Organismos y Gobiernos se ven abocados a cambiar, con cada vez mayor frecuencia, sus pronósticos económicos en un mundo muy volátil

Ignacio Fariza
Una niña en un barrio marginal de Asunción (Paraguay). 
Una niña en un barrio marginal de Asunción (Paraguay). N. Duarte (Getty)

"Predecir es muy difícil, especialmente si es sobre el futuro”, reza una frase plagada de sorna y que se le atribuye al padre de la física cuántica, Niels Bohr, pero cuya autoría real quedará en la nebulosa de la historia. Apenas nadie predecía en abril de 2015 que el Reino Unido saldría del bloque común europeo; el referéndum ya había sido convocado, sí, pero la amenaza era lejana: ¿quién pensaría que la siempre racional Gran Bretaña se complicaría la vida? El final es bien conocido: las encuestas fallaron y los británicos votaron por abandonar el barco en una gran sacudida que abría de par en par las puertas a la incertidumbre. En aquella primavera de hace un lustro, pocos fuera de EE UU sabían de Donald Trump algo más que lo básico: que era un multimillonario ávido de popularidad y habitual de los reality shows que había cimentado su fortuna en los casinos y el ladrillo. ¿Quién pensaría que año y medio después ganaría las elecciones presidenciales? Pero las encuestas, de nuevo, fallaron y su llegada a la Casa Blanca cambió por completo las reglas globales del juego: adiós al multilateralismo; hola al proteccionismo y al negacionismo climático. Y hola, sobre todo, a una era en la que pronosticar —una profesión, por definición, de riesgo— es cada vez más complicado y la brecha entre las proyecciones y la realidad, cada vez mayor.

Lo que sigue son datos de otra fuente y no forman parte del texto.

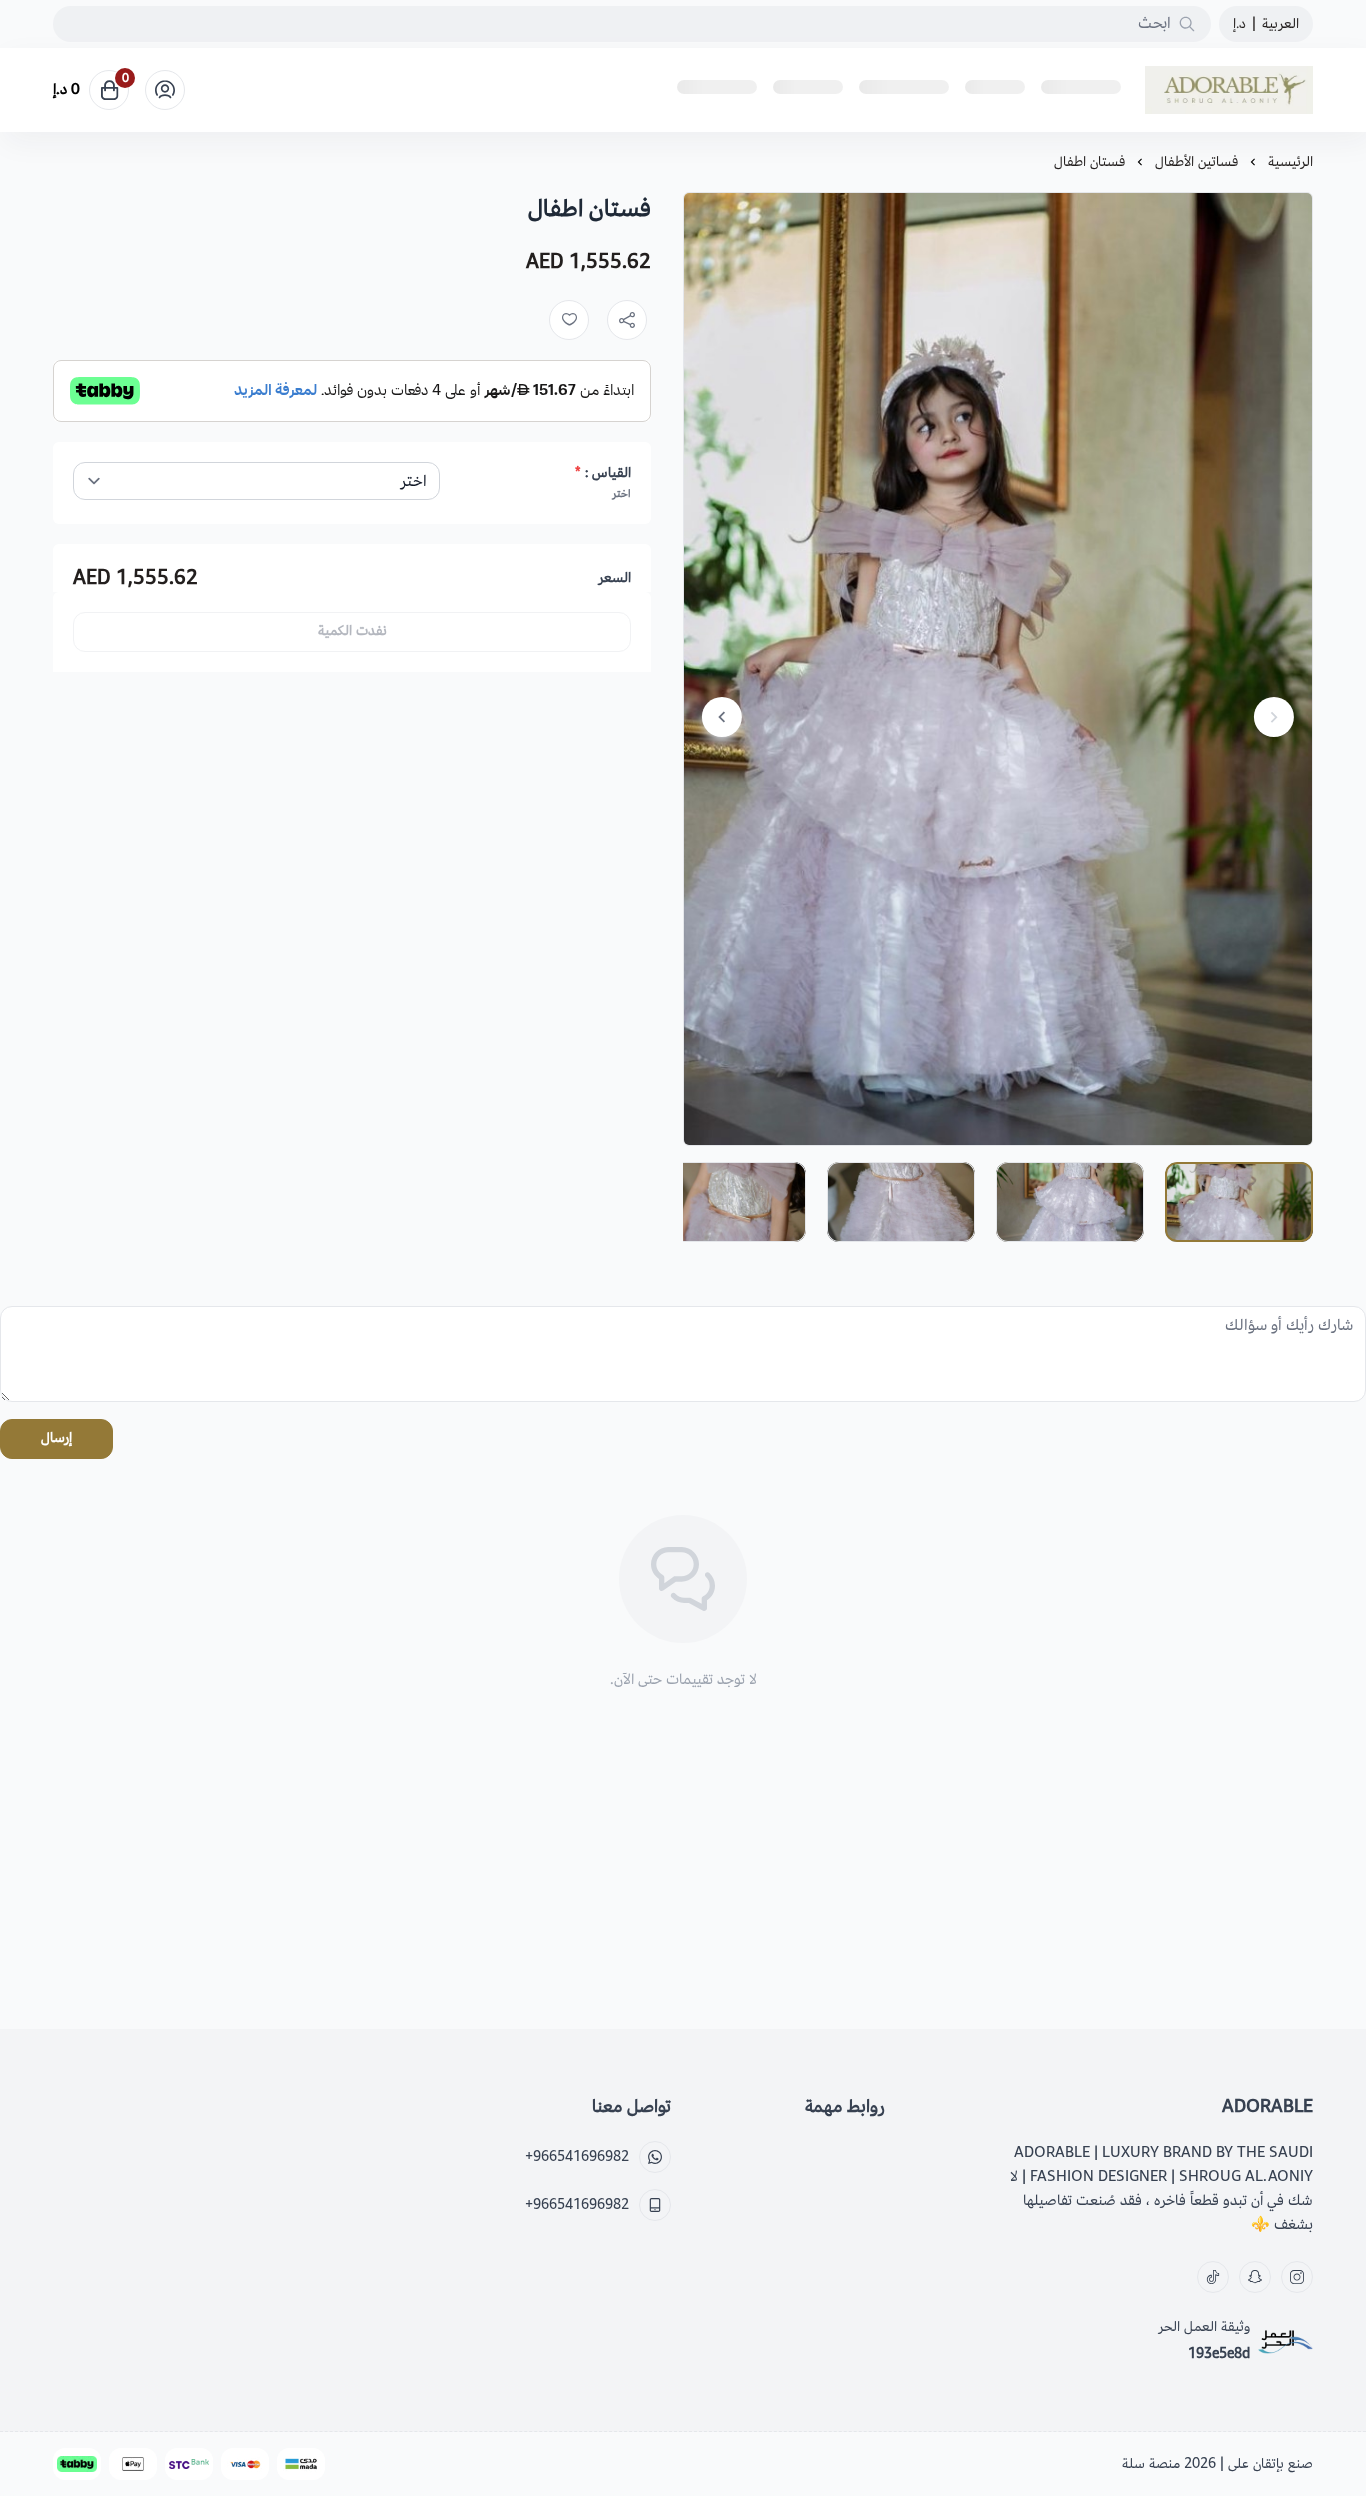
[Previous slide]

En lo económico, una secuencia se ha convertido ya en habitual. Los organismos internacionales hacen público su pronóstico de crecimiento global para el año siguiente; meses después, los indicadores de coyuntura quedan por debajo de lo esperado; los pronosticadores incorporan la novedad en sus modelos y rebajan su previsión inicial que, pese a todo, acaba pasándose de optimista cuando se somete a la prueba del algodón: el contraste con el dato final. Y vuelta a empezar. En el caso del FMI, la gran referencia, ésta ha sido la dinámica en seis de los ocho últimos años, con desviaciones que oscilan entre el punto porcentual del año pasado y las cuarto décimas de 2014 y 2015. En 2018 dio en el clavo y en 2017 se quedó corto: pronosticó un 3,5% y el mundo creció un 3,8%.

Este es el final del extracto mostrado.